- [Excerpted text]:
------------------------------------------------------------
This is incredibly fuzzy and can get wrong for a pleothora of reasons.
I hope you agree though that the situation is suboptimal, git is doing
the equivalent of using a custom file format without an easily
recognizable magic number.

> But I'm still interested how you got a collection of tar files with
> unknown origin.  Just curious.

Easy: Just download the (source) distribution archives of a distribution
of choice and try to verify that the tarballs they use to compile their
packages actually come from the project's public git repositories.

There are other reasons why an easily detectable git hash might be
useful.  For example, file(1) could show that the archive comes from
git.  Other utilities could use this to work around git-specific bugs.
An unpacker could add corresponding meta-data when unpacking the file.

> >>>It would be much more useful if git created a
> >>>custom key. As per POSIX suggestions, something like this would be
> >>>appropriate:
> >>>
> >>>     GIT.commit=57ca140635bf157354124e4e4b3c8e1bde2832f1
> >>
> >>This would be included in addition to the comment in order to avoid
> >>breaking existing users, I guess.
> >
> >Good point.  I'm not sure how many user use the comment header at all.
> 
> Apart from git get-tar-commit-id I don't know any program for
> extracting pax comments.  And I don't know how widely used that is,
> but I assume there is *someone* out there, extracting commit IDs
> with it.

Neither do I.  But remember, POSIX explicitly specifies that programs
that parse pax file must ignore pax comments so an unpacker that
interpretes the content of such a comment in any way is in violation of
the pax specification.

> >>If you have a random archive and want to know if it was generated by
> >>git then your next question might be which options and substitutions
> >>were used.  That reminds me of this thread regarding verifiable
> >>archives:
> >>
> >>     http://article.gmane.org/gmane.comp.version-control.git/240244
> >
> >Good point.  Something like this should be enough to be enough to have
> >reproducable archives if archives with a tree ID were to have a time
> >stamp of 0 (1970-01-01) instead of the current date:
> >
> >     comment=...    (for compatibility)
> >     GIT.commit=... (like comment)
> >     GIT.umask=...  (tar.umask)
> >     GIT.prefix=... (--prefix=)
> >     GIT.path=...   (see below
> >     GIT.export-subst=1 (in extended header instead of global header)
> >
> >A different key such as GIT.treeish might be appropriate.  The
> >GIT.export-subst key should be set only for those files where a
> >substitution has taken place.
> 
> What would GIT.export-subst contain? There can be multiple
> replacements in a file.

GIT.export-subst would only contain a 1 if substitution is turned on.
The goal is to have reproduceable archives, not the ability to turn an
archive back into a git repository.

> >Maybe there should also be an
> >GIT.original-name key.
> 
> What would it be used for?

In case an export substition changes the file name so the implementation
can verify that the original file could plausibly have been substituted
into the current name.  Also for the case where multiple files
substitute into the same name to tell which file git should check
equivalency with.

> >An option GIT.export-ignore is not required.  Instead it would be more
> >useful to have a special file type G (for git) with the convention that
> >the file name .gitattributes means “attributes that apply to this git
> >archive.”
------------------------------------------------------------
- [Supplied material]:
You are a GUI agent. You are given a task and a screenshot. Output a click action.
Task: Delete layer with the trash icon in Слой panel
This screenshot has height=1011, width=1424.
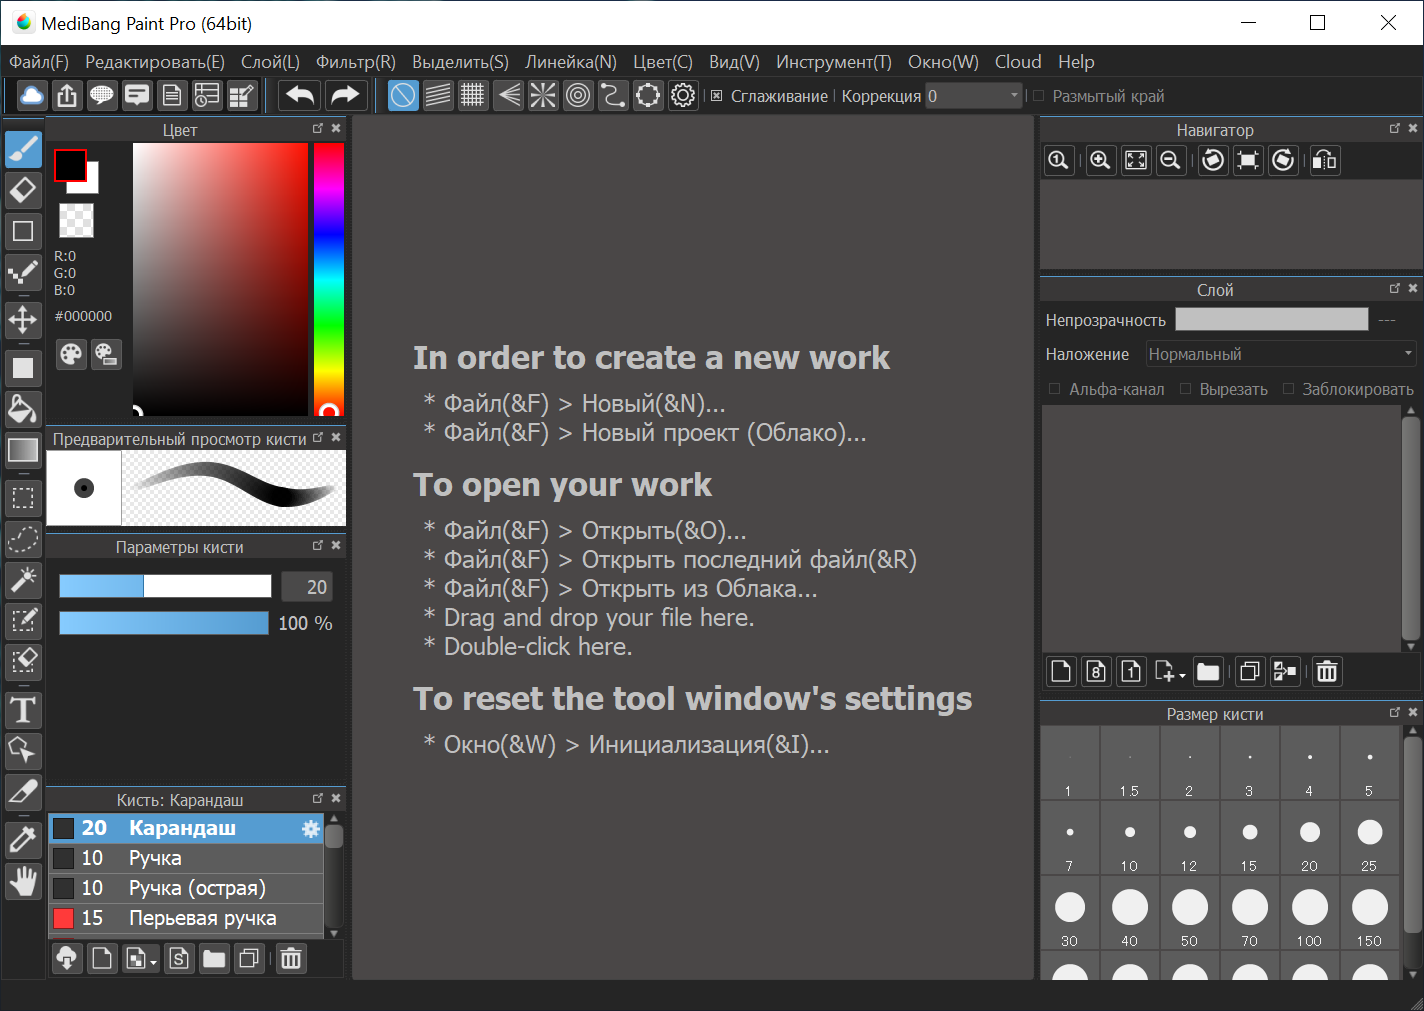pyautogui.click(x=1327, y=672)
------------------------------------------------------------
- [Problem set]:
1) Reproduce the git tar archive excerpt word for word, everything from "I hope you agree" down to "around git-specific bugs.".
2) Do these statements agree with the git tar archive excerpt? Answer yes or no for each and quote the deciding words. (a) POSIX says that programs parsing pax files must ignore pax comments. (b) GIT.export-subst would record every replacement made in a file. (c) An option named GIT.export-ignore is described as required.
3) How might the git tar archive excerpt go on after its last line? Write the next part.
The data that comes after the mailing-list excerpt about git tar archives is separate material.

- [Expected responses]:
1)
I hope you agree though that the situation is suboptimal, git is doing
the equivalent of using a custom file format without an easily
recognizable magic number.

> But I'm still interested how you got a collection of tar files with
> unknown origin.  Just curious.

Easy: Just download the (source) distribution archives of a distribution
of choice and try to verify that the tarballs they use to compile their
packages actually come from the project's public git repositories.

There are other reasons why an easily detectable git hash might be
useful.  For example, file(1) could show that the archive comes from
git.  Other utilities could use this to work around git-specific bugs.

2)
(a) Yes: "POSIX explicitly specifies that programs that parse pax file must ignore pax comments"
(b) No: "GIT.export-subst would only contain a 1 if substitution is turned on."
(c) No: "An option GIT.export-ignore is not required."

3)
> 
> That would be a non-standard extension.  Archivers would extract
> these as regular files.  Storing a list of excluded paths (in
> GIT.exclude or so) might be a better idea.

No, that's not a good idea as pax headers are interpreted as “attributes
pertaining to a file.”  A file doesn't have the attribute that other
files have been omitted.  Making this a special file type is useful as
it allows archivers that don't implement git extensions to recover this
information in a useful way (after all, the .gitattributes file took
part in creating the archive) and, more importantly, reserves a file
type for future git extensions.

> >The GIT.path option holds the paths that are being archived. It is a bit
> >tricky to get right.  The intent of POSIX pax headers is that each key
> >is an attribute that applies to a series of files.  In the case of a
> >global header, each key applies until it is overridden with a new
> >header or with a local header.  A GIT.path key should only apply to the
> >files that correspond to this path operant to git archive.  Thus, a new
> >GIT.path should be written frequently.  There should always be at least
> >one GIT.path.
> 
> That's for the optional path parameters of git archive, right?  A
> list of included paths (GIT.include) would be simpler and should
> suffice, no?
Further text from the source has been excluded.